Do you want to follow a trend, or start one?  The problem with following trends is that by the time you've written the book, had it accepted and published, whatever trend your book is like may no longer be popular, and indeed, may have been totally forgotten.  Restarting that particular trend is problematical, at best.

So how about starting a new trend?  How do you do that?  How do you know what kids are going to want to read in two or three years, depending upon how long it takes to get your book written and published?  The answer to that is, most definitely, we don't know what kids will want to read.  We're not even sure what they want to read now, are we?  So predicting future interests is merely a waste of time.

Fantasy will always be valued by kids.  Many kids today, especially teens, use fantasy as a way to escape what's happening to them in the real world:  bullying, drugs, self-abuse...the list goes on.  But there are so many different kinds of fantasy: the world of magic, per Harry Potter; dragons like Eragon; the child heroes like Percy Jackson; and the list goes on.

How do you decide on what kind of "trend" you want to start, and then how do you impart originality to that trend?  Paranormal books will probably always be popular, so if you're "in" to that sort of thing, this might be a good trend to look into.  All you need is a different idea. After all, if vampires can go to high school, couldn't ghosts do the same thing?  Or, how about taking an historical era and writing a paranormal story about that?  The Civil War should be a good stomping ground to write about ghosts...or how about the Victorian era?  I've lived in an old Victorian house that held a ghost...I was too young at the time to write about it, but it would make a good backdrop for a story now.

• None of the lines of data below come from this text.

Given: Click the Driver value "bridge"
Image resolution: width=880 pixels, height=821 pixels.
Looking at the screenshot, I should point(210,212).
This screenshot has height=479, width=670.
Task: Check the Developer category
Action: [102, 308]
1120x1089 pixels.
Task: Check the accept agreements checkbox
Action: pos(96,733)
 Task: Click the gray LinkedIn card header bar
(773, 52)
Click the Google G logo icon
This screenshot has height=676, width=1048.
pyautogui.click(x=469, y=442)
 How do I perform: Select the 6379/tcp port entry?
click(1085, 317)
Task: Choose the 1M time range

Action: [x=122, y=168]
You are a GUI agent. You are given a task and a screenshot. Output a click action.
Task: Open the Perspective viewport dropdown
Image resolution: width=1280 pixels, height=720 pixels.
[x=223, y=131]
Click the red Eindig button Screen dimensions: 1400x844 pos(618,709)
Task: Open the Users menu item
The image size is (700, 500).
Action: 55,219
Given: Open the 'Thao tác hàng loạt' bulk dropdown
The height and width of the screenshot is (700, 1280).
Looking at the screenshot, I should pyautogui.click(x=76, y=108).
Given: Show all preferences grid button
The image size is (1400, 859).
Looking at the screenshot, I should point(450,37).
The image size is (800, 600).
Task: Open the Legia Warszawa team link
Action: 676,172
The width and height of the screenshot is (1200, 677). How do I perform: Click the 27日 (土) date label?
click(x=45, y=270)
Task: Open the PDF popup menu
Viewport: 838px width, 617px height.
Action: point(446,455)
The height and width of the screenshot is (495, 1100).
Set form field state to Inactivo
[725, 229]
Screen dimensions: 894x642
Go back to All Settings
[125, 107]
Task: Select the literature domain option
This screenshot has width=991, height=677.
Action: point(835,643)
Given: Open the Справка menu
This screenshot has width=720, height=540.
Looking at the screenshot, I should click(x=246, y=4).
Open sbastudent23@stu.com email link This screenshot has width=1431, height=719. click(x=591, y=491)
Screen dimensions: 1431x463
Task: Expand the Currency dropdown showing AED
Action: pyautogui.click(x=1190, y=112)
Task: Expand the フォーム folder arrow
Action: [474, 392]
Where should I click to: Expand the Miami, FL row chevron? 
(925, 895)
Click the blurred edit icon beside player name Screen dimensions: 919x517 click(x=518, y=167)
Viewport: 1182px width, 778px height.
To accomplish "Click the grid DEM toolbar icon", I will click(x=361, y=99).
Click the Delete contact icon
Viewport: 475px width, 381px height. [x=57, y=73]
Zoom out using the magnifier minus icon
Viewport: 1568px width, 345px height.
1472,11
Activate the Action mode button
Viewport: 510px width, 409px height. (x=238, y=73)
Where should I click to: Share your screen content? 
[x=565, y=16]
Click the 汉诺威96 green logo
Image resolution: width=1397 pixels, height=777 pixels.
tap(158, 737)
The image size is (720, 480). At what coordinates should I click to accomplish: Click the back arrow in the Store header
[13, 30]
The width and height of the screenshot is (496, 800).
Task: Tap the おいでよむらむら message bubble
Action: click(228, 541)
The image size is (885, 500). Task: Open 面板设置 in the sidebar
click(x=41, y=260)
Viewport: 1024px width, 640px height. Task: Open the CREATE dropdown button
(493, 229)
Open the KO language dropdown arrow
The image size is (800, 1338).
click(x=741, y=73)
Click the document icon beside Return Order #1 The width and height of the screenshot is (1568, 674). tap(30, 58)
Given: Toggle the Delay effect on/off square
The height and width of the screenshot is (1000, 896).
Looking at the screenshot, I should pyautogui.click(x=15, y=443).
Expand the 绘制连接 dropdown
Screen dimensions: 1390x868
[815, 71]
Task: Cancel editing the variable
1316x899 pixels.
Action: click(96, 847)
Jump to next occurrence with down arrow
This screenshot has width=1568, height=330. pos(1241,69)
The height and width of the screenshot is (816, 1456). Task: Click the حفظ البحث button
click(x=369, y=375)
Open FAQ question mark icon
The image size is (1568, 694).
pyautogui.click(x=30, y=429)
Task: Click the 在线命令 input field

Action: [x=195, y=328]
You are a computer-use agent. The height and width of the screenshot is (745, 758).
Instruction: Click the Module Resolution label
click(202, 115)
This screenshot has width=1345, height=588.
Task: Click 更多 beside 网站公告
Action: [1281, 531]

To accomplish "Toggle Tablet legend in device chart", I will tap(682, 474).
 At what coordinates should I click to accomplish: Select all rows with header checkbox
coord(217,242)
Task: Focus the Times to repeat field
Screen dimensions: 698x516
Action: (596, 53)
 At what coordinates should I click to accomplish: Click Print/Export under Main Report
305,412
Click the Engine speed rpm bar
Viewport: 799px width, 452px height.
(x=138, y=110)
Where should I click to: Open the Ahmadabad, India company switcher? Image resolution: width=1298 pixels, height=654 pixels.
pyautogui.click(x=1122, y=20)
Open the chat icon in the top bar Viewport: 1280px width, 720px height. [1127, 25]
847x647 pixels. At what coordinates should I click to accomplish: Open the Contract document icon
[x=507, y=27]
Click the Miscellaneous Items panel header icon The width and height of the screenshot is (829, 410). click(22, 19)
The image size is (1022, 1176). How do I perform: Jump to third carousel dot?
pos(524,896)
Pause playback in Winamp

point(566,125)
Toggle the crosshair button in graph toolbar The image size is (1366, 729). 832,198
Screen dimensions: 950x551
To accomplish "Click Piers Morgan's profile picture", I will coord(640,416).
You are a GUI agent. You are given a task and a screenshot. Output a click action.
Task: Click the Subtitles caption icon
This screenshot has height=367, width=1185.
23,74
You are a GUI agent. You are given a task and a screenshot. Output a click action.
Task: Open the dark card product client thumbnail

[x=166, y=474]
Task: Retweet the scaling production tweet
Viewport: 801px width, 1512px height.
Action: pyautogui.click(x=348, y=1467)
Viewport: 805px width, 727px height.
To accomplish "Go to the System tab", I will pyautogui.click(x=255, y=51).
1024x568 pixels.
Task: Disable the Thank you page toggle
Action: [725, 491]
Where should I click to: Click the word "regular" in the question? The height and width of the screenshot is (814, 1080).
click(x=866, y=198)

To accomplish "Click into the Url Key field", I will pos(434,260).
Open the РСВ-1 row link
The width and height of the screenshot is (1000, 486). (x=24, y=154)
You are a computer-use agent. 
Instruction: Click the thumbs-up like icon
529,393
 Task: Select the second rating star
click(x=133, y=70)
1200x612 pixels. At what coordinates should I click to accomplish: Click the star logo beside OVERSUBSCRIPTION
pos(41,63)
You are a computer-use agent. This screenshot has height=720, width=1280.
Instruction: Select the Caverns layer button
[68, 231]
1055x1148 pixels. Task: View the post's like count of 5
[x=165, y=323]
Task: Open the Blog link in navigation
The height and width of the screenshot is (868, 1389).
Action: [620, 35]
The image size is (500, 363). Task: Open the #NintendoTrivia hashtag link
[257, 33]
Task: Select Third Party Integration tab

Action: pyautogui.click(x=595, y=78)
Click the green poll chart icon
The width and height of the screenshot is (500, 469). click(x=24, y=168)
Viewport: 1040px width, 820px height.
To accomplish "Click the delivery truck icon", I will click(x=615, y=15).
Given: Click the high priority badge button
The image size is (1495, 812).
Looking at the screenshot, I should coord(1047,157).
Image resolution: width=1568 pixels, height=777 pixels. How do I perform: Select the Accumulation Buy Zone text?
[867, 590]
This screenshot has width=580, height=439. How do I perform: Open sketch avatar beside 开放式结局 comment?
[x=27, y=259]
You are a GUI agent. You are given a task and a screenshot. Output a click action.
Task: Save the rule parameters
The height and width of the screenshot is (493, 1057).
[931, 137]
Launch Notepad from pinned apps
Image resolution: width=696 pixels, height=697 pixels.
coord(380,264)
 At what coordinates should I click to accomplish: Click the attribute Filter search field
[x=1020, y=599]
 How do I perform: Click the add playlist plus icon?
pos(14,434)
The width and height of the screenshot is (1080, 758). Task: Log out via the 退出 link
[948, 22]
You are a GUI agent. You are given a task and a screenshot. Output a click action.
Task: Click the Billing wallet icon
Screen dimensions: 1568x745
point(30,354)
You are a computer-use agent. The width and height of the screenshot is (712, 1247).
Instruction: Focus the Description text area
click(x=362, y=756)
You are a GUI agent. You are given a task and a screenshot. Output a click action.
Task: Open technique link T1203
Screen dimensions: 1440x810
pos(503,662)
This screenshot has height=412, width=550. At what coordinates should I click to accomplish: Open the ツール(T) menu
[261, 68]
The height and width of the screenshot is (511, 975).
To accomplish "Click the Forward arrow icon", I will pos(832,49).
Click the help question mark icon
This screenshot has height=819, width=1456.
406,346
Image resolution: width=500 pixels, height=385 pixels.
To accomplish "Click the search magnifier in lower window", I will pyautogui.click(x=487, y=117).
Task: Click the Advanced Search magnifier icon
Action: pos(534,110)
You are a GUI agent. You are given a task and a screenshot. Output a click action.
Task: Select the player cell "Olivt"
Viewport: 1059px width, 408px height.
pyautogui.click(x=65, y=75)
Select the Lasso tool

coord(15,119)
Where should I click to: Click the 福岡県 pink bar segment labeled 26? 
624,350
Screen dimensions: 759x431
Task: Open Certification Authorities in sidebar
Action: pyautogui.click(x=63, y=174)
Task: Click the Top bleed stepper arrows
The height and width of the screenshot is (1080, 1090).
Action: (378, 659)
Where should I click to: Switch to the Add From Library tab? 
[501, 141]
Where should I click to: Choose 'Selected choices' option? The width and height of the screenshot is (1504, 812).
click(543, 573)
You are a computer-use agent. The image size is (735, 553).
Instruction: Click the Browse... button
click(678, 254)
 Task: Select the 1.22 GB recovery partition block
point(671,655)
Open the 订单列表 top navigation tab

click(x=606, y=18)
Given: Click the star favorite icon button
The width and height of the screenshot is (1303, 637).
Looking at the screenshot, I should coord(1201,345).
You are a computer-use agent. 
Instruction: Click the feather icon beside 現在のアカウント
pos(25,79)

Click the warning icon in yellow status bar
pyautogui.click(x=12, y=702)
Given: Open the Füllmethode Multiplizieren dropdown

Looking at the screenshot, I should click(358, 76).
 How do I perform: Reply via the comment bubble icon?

All you really need is a good plot...but that's a topic for tomorrow.  So for now, I guess the idea is...don't follow a trend, start one!

Think about it.  Let me know.

Wednesday, March 24, 2010

A New Look

I said I was going for a new look, so here it is.  Still not perfect, but I guess it will do for now.  Or...will it?

Is that what you say when you've revised and revised and revised until your face is the color of this page?  And then do you say...It's still not perfect but I guess it will do for now?  That usually will do for sending out to see if I get a bite from an editor, and then revise what she wants me to.  Is that the best way to go?

I'm also a professional artist, and I can't count the number of times I've told my private students...Leave It!  Quit fussing with it, it is fine the way it is, any more futzing around and you are going to muddy the picture.  Do those words apply for writers?  We edit, revise, rewrite and edit some more.  Rewrite some more.  When do we get to manuscript is as perfect and polished as it can be, any more messing around and I'm going to muddy the works.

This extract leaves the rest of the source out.